Count the lines in the rows below that contain the word "input", and reply with that number alone.
* start *
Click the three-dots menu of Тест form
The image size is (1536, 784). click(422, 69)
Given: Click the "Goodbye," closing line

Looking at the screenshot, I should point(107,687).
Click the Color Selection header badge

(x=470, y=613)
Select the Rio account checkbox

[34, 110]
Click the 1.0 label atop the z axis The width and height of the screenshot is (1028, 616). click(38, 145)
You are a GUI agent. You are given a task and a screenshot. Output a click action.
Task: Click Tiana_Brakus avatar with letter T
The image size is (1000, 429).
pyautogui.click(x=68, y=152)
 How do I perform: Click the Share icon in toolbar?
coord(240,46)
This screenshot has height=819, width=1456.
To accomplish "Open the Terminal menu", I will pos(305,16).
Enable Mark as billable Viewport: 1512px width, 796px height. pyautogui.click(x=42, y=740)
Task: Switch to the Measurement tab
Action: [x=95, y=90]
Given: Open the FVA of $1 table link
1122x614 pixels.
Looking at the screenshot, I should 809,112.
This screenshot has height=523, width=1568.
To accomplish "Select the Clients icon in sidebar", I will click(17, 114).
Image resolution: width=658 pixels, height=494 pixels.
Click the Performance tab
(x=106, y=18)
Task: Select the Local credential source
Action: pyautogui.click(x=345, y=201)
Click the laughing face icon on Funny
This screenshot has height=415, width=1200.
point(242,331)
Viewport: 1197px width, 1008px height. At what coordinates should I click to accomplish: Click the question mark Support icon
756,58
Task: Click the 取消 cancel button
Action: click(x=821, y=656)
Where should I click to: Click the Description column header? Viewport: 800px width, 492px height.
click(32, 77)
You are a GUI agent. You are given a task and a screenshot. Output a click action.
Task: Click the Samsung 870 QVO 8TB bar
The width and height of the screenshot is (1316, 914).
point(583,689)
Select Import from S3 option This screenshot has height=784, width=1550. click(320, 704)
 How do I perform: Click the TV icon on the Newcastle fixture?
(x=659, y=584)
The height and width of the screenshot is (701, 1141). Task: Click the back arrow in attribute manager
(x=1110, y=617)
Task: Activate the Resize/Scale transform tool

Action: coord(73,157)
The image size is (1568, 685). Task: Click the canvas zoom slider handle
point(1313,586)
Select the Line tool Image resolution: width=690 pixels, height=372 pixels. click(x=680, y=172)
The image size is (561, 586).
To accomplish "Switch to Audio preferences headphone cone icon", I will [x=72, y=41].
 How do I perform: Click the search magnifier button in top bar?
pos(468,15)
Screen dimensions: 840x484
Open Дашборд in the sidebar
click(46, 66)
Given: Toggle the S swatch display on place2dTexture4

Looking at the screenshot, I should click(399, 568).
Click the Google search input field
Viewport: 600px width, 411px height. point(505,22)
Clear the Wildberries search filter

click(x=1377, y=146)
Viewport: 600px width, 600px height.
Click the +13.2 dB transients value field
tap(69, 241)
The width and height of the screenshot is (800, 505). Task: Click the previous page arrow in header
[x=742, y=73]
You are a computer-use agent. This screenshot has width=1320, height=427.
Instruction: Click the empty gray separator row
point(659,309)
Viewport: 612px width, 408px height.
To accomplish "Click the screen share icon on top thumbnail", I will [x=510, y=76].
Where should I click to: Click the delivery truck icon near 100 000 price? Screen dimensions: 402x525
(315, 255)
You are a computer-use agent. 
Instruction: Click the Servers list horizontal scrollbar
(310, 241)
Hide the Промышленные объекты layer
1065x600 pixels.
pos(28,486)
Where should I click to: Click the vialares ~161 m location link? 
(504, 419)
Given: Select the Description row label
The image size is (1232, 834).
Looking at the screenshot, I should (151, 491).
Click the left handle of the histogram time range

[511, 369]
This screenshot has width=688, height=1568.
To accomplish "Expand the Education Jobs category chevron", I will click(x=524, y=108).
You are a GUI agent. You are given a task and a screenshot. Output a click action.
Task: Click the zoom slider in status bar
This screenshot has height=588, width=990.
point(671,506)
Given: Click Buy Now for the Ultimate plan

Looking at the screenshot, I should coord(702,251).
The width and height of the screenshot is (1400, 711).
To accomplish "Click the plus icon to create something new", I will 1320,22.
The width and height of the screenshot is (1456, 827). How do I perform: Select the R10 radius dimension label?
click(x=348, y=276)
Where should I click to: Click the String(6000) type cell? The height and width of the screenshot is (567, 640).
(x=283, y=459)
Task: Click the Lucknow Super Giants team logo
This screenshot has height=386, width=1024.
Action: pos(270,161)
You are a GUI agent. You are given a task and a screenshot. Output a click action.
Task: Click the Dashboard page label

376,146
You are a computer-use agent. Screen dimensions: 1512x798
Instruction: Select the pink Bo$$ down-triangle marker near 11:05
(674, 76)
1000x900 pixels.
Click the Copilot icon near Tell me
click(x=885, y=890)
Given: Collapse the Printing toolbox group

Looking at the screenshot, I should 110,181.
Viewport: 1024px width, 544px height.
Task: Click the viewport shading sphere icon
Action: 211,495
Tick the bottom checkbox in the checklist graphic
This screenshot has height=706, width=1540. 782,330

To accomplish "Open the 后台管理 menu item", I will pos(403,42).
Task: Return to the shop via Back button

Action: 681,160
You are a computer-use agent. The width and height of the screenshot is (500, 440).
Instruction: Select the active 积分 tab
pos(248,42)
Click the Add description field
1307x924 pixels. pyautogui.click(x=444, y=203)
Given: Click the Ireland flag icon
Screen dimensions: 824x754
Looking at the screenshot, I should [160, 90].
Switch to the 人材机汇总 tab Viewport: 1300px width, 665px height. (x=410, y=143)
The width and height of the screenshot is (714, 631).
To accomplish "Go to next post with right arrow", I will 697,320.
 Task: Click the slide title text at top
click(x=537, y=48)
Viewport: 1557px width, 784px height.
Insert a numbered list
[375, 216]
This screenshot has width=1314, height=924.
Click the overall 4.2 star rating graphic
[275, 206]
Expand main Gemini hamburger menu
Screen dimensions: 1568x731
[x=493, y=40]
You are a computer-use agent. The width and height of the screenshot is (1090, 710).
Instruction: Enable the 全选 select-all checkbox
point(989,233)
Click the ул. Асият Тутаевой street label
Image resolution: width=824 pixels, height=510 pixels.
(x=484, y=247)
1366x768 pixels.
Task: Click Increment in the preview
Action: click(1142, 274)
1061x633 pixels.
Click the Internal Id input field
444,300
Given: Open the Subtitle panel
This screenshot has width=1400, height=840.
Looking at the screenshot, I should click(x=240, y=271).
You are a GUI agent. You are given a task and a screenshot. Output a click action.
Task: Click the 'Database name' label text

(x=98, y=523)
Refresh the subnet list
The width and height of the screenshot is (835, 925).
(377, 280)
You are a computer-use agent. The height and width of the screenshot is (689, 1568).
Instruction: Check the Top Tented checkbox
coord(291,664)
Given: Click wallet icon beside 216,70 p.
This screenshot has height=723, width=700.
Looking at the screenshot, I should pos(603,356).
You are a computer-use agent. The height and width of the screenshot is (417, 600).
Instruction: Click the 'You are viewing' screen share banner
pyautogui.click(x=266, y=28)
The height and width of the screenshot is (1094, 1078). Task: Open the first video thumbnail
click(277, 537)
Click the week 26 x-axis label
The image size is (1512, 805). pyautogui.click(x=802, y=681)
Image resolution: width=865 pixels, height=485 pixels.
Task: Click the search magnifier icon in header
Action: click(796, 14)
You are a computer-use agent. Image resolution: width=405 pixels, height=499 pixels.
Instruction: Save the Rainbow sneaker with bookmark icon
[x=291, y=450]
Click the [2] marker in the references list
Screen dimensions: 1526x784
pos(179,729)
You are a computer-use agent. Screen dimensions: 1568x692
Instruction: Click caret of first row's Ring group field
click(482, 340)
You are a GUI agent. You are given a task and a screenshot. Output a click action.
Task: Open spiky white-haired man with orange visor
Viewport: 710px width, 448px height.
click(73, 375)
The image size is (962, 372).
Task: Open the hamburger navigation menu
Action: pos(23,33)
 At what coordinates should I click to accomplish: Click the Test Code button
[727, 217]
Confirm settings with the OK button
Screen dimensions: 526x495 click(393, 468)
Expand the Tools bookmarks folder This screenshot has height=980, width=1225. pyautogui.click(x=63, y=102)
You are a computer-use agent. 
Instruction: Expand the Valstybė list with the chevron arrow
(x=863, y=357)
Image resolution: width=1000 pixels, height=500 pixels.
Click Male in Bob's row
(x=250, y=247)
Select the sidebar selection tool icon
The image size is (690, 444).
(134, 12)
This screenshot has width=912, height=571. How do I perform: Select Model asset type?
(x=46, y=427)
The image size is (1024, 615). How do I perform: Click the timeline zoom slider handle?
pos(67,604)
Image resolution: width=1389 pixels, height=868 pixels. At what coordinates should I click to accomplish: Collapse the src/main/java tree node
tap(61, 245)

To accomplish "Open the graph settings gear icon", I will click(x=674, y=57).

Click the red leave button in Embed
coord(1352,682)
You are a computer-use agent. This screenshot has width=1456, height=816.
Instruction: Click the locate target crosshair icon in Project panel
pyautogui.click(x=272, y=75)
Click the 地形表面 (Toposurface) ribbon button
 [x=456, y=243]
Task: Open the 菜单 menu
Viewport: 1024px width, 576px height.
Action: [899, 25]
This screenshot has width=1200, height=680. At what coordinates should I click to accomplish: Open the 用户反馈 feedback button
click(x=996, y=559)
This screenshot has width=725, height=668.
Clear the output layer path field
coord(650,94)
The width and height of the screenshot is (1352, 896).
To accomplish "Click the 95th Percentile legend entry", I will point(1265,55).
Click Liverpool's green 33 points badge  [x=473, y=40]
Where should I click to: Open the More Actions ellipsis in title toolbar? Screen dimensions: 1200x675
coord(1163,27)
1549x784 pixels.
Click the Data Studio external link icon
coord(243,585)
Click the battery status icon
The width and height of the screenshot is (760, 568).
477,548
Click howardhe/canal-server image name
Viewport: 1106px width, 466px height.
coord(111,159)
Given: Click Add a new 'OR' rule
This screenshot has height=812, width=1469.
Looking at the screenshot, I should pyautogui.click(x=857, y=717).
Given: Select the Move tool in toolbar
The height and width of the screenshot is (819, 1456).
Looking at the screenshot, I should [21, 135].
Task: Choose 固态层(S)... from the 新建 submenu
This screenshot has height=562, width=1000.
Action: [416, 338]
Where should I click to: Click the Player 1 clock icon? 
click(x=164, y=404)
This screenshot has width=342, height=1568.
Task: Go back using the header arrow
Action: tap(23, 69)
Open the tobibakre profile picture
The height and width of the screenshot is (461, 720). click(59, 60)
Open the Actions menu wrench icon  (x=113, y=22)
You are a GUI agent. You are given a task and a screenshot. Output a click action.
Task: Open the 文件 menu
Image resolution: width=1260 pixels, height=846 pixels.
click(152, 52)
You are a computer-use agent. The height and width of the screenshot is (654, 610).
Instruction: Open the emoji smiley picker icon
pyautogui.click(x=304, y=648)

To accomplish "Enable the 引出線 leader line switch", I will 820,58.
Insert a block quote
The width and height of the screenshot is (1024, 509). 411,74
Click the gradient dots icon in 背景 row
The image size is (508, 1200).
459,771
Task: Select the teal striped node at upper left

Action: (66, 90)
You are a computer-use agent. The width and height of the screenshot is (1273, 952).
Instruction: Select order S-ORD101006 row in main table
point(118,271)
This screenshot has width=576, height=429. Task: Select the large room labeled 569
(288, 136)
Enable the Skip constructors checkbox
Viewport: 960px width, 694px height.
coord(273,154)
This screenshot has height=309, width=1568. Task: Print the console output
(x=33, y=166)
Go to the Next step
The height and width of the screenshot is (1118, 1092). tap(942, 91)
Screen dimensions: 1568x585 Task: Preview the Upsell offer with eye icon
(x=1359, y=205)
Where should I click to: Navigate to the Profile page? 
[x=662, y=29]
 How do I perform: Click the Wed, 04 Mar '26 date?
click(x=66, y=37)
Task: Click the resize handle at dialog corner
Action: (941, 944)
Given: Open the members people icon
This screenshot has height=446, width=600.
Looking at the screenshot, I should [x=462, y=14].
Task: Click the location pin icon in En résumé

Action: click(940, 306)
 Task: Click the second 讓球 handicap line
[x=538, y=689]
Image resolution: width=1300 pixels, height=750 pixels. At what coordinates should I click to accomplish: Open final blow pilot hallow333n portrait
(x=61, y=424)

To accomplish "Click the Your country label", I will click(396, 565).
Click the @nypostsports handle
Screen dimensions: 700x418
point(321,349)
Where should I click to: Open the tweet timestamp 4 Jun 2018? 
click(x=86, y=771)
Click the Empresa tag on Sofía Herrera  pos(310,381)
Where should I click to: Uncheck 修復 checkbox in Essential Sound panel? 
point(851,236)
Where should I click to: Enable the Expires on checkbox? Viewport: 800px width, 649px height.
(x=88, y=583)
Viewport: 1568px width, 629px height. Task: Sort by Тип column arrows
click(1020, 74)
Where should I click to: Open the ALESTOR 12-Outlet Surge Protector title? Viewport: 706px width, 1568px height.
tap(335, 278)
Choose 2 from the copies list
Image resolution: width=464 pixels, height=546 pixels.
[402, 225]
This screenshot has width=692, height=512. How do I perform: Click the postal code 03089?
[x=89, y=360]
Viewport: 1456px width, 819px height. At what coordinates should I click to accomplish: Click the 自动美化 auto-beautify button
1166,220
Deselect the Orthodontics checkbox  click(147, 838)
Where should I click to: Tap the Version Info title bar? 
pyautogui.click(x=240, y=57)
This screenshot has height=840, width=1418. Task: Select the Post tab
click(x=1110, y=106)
* end *
### The solution
2